Катастрофа! Я поверить не могла, просто надеялась и молилась — только бы мне оказаться одной из этих счастливиц. Директор заставил нас все утро ждать объявления результатов. Мы знали, отчего он так сердит. Чем больше учениц получали место в университете после первого тура, тем больше очков набирала школа и тем выше были у директора премиальные. Этот год, по его мнению, выдался не слишком доходным.

Непосредственно перед ланчем хмурый директор выстроил нас тесными рядами на спортплощадке. Первым было объявлено имя девушки, достигшей наивысшей оценки: Рехаб, одна из самых умных арабских учениц, получила восемьдесят девять процентов: хороший проходной балл по любым стандартам. Теперь я всерьез забеспокоилась. С колотящимся сердцем я ждала, когда назовут второе имя, отчаянно надеясь, что оно будет моим.

— Вторая, восемьдесят восемь процентов, — Халима Башир! — выкрикнул директор, внимательно вглядываясь в наши лица.

Я вышла за аттестатом, переживая бурную смесь эмоций. С одной стороны, я была безмерно рада, что прошла и получила шанс на поступление в университет. С другой — корила себя за то, что позволила Рехаб обойти меня на один процент. Я знала, что борьба для меня еще далеко не окончена. На медицинский факультет конкурс был наиболее высоким, и мои результаты должны быть не хуже, чем у других абитуриентов со всей страны. Восьмидесяти восьми процентов могло не хватить.

Интересно, где же я сплоховала? Особое внимание я уделяла естественным наукам — именно они требовались при изучении медицины. Как только на доске объявлений вывесили результаты, я пошла проверить. С тревогой пробежав глазами список, я убедилась, что по химии, биологии, английскому, арабскому, математике и исламоведению у меня самые высокие отметки. Слабым местом оказалась физика — предмет, который всегда обескураживал меня и ставил в тупик.

Когда Мона, Наджат, Самира и Макбула подбежали ко мне, чтобы поздравить, я заметила легкую зависть в их глазах. Это было начало конца нашего товарищества, поскольку никто из моих подруг не поступал в университет в этом году. В тот день мы с Моной совершили одну из наших последних прогулок домой из школы. Она поведала мне свою заветную тайну: результаты экзаменов больше не имели для нее значения. Ее родители сказали, что их родственник испросил разрешения жениться на ней. Они согласились. С образованием Моны было покончено.

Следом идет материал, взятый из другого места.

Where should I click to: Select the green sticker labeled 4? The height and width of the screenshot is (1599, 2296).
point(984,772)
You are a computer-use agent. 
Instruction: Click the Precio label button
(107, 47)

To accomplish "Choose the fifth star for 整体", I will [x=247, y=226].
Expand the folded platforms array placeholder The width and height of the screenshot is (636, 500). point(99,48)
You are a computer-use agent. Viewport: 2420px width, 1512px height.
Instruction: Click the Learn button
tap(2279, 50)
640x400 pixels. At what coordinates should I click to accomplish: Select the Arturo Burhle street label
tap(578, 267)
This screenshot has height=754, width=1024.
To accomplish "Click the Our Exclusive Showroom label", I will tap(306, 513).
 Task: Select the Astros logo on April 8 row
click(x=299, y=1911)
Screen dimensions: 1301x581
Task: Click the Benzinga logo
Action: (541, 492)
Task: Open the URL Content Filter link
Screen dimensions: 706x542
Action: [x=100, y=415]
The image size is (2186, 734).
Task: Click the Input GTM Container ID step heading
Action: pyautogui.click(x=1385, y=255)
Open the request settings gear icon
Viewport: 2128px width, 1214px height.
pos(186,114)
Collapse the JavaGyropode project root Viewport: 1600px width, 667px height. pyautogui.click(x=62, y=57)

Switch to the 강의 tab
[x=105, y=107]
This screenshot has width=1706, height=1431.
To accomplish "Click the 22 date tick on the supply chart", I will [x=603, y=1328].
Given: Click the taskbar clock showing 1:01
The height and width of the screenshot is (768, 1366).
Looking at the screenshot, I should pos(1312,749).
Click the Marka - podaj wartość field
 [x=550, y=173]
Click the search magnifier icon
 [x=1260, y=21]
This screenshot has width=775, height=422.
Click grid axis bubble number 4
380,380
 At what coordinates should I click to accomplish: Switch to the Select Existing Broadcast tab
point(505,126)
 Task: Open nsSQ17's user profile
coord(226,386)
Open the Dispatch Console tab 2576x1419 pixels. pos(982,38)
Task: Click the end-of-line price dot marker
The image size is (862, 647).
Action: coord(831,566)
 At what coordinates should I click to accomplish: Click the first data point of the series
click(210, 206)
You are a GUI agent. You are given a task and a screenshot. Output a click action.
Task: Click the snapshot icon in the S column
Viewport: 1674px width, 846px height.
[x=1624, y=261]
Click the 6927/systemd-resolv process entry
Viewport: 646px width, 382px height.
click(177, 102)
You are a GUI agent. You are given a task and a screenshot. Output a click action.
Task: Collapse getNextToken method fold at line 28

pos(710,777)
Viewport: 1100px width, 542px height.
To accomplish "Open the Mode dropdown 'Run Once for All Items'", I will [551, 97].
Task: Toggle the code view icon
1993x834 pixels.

На протяжении всех школьных лет они призывали дочь хорошо учиться и готовиться к университету. Но ее будущий муж, необразованный торговец, не хотел, чтобы она продолжала образование. Мне было жаль Мону. Она не слишком преуспела на экзаменах, но мысли о предстоящем замужестве вряд ли способствовали хорошей учебе. Я была так рада, что моя жизнь не пошла по ее образцу — моему отцу хватило храбрости отказаться от предложения кузена.

Последняя неделя в средней школе завершилась в четверг. Приехал на лендровере отец, и мы отправились в долгий путь в деревню. По дороге я призналась, как разочаровали меня собственные результаты. Но отец уговаривал меня не огорчаться, а радоваться. Восемьдесят восемь процентов — достаточно высокий балл для поступления в университет, а если я не смогу поступить на медицинский факультет, мы попробуем что-нибудь другое. Отец очень мною гордился, и я тоже должна была гордиться собой.

Вся деревня ликовала из-за того, что я успешно сдала экзамены. Заражаясь радостью односельчан, я начала склоняться к мысли, что, может быть, и вправду все сделала как надо. Никто из деревенских никогда не учился в университете, так что даже поступить туда уже было большой честью. Обычно девочек у нас выдавали замуж раньше, чем они могли задуматься о высшем образовании, а парни тяжело трудились, зарабатывая деньги на пропитание семьи.